そしてスヴァとゆっくり味わって食べるのだ。
パズールが書状に目を通す間、待ての時間が続く。
よだれを回避する為、少し周りに注意を向ける。
パズールに書状を手渡す役割をした年若い従者の少年、ソファの後ろに控えている騎士の2人、そして入り口の扉に控える騎士までもが何気にティティに視線を向けてくる。
わかる。わかるよう。ティティだって思う。
不審だよね、視察団の中にティティのような幼女がいるが。
それもルミエールの隣に座っている幼女。明らかに平民。並んで座っているのが変である。
旅装束を解いていないから、冒険者風の服装のままだ。
着替える暇をくれたなら、一張羅を着たかもだけどな。
だからヒースとブリアと同様にソファのうしろに控えたかったのに、ルミエールにひっぱられてソファにすわることになった。
居心地悪すぎるっしょ。
親書に目を通す領主さまを見てティティは思う。
ああ、早く終わらないかなあ。街を見て回りたいな。
屋台巡りしたいっ。
<御使いの課題にすぐに取り組まなくてよいのか>
鋭くスヴァが突っ込みを入れる。
<う。いや、それも重要だけど、だけど! 息抜きも必要だろうが!>
だって、アーリデアルトの森を出て、ここまで遊びたいのを我慢して来たのである。
少しくらい羽をのばしてもいいだろう。ノアに土産を買わんとだし!
つらつらとティティが遊びに思いを馳せているうちに、パズールは親書を読み終えたようだ。

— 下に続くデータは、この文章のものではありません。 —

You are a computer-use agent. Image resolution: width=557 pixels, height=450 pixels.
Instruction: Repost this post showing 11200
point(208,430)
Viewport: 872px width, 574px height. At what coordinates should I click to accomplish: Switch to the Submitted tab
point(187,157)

そこでティティは渾身の願いを込めて、領主を見つめる。
領主さま、どうかお菓子に手を伸ばして!
もしくは食べてよし!の合図を出して!
そうすれば、私も食べられるから!
と、ばちりと領主さまと視線があった。
やべっ!
見すぎか? 偉い人を見る時は、相手に気づかれないようにすんだっけか。イリオーネの小言が聞こえてきそうである。
領主さま、まだこっち見てるし。その俯瞰な眼差しやめて! 優し気なまなざしに戻って!
一体何がブルコワ様の手紙に何が書いてあったの?!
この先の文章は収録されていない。